Yola çıktık. Önce Sancaktepe’ye uğrayacağız Can’la annesi Gönül’ü almak için. Anlaşılacağı üzere hem Gönül’ü alacağız oğluyla hem de gönül alacağız. Yollar tenha. Pazar sabahının ve ramazanın tenhalığı bu. Keşke İstanbul hep böyle olsa. Kısa sürede ulaştık Canların oturduğu siteye. Can’ın babası Cem, bize katılmayacak bugün. Bir yandan oruç tutmakta, bir yandan da çalışmakta. Bu nedenle böyle güzel bir günde aramızda olamayacak.

Arkadaşlarımız, arabaya bindikten sonra yola koyulduk. Polonezköy’e gideceğiz. Almedağ’a doğru ilerlemekteyiz. Alemdağ’da betonlaşma hızla sürerken doğa kısmen korunmuş. Bakalım bu ağaçlar, çimler, kuşlar ne kadar direnecekler kent vandallarına? Alemdağ’dan Reşadiye’ye doğru uzanan yolun sağı solu sokak köpekleriyle dolu. Kimi uyumakta yol kıyısında. Kimi ise avare avare dolaşmakta. Köpekler bakımlı. Demek ki hayvanseverler, bu köpeklere iyi bakmakta. Yer yer köpek kulübeleri var. Bu kulübeler de hayvanseverlerce yapılmış sanırım. Çünkü belediyelerin çok işi(?) var; hayvanlara, doğaya ayıracak zamanları yok!

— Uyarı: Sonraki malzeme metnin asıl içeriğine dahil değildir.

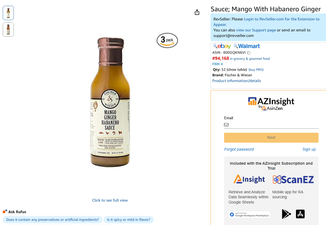Click the ScanEZ logo
The height and width of the screenshot is (225, 326).
tap(293, 180)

Salkım söğütlerin ve fındıkların açık, canlı, taze, sıcak, iç ferahlatıcı yeşillikleri ilgi çekmekte. Neredeyse her adımda erikler var. Erikler, bir gelin edasıyla yol buyunca uzanmakta. Seyrek de olsa kiraz ve vişne ağaçlarına gözüm ilişmekte. Kiraz ve vişne çiçeklerini gördükçe içimde kuşlar kanat çırpmakta. Ihlamurlar, henüz yeşermemiş. Gürgenlerin küçük açık yeşil yaprakları, coşkun bir baharın yağmur damlaları gibi.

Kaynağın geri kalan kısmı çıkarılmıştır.